THE OBENSON REPORT

Covering Cinema From All Across The African Diaspora

Sundance Dispatch #4 - A Good Day To Be Black And Sexy

I've mentioned this film in brief on my podcast, at least once. As of today, the end of the Sundance Film Festival, I don't believe it's been picked up for distribution by any company. But I'm keeping my eyes and ears open for anything new. I'm also hoping to have the filmmaker, Dennis Dortch, as a guest on my podcast sometime in the next month, to talk about the film and his experiences at Sundance. An extended synopsis of the film follows below; and just beneath that are links to a brief video interview with Dennis Dortch on YouTube, and an audio interview with 2 of the stars of the film, hosted by Spout.com.

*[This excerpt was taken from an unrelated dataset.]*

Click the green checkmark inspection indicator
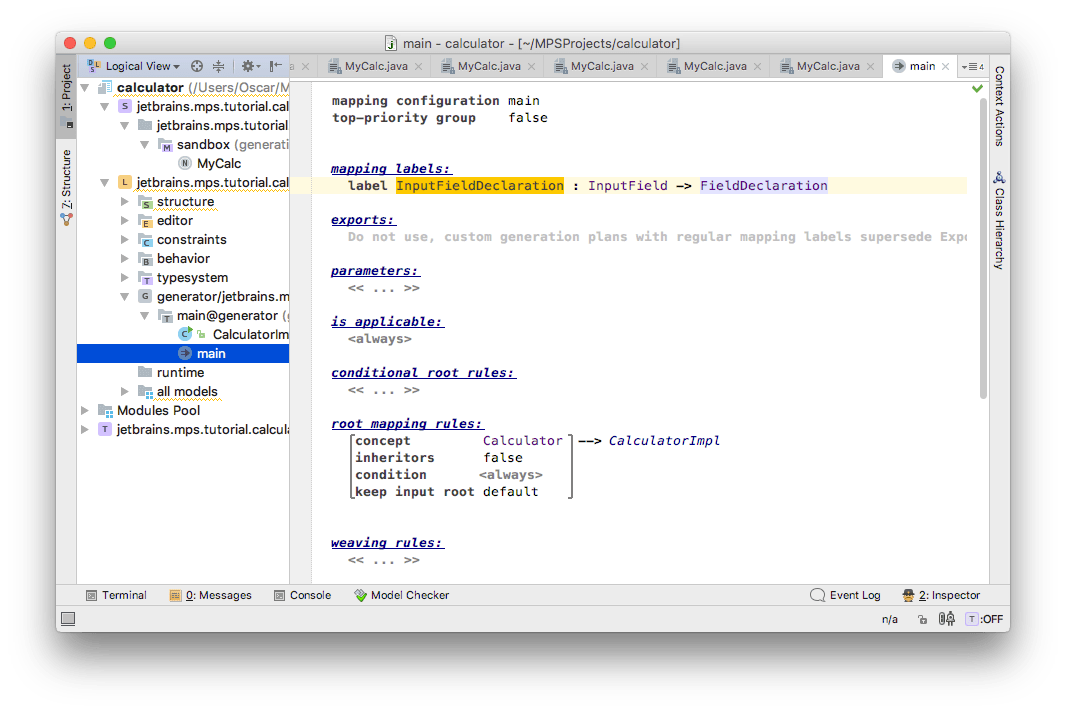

From Sundance - Indeed, it is a very good day. Dennis Dortch’s daring directorial debut ambitiously charts black sexuality through a set of six deliciously amusing, interconnected vignettes that unfold in a single day in Los Angeles. A hot-button, “don’t-let-them-know-you’re-watching” constellation of intimate moments, A Good Day to Be Black & Sexy seduces us with obsessively watchable performances that make it at once familiar, provocative, and fresh. Women unapologetically figure it out for themselves, reclaiming license to be selfish, rude, and raunchy in a playfully enduring tug-of-war between the sexes. Explicitly exploring the texture of sex, Dortch packs the film full of viscerally seductive tones and sultry grittiness as he allows us sneak-peak access to a multitude of motives of desire—a woman in bed with her boyfriend jockeys for position to get hers first; a teenager explores the limits of her sexuality in questionable situations; a boy and his ball are held hostage by interracial taboos. Bringing overdone stereotypes about black sexuality to their knees, Dortch explodes a constellation of sexy little secrets that we would otherwise keep quiet. Packing a strong voice and innovative style, Dortch’s kaleidoscopic sketches are juicy and surprising with every step, stroke, and...ahem. Yes, he did just go there!

Here's the link to the video interview of Dennis Dortch: YouTube.

Here's the link to the audio interview: Spout.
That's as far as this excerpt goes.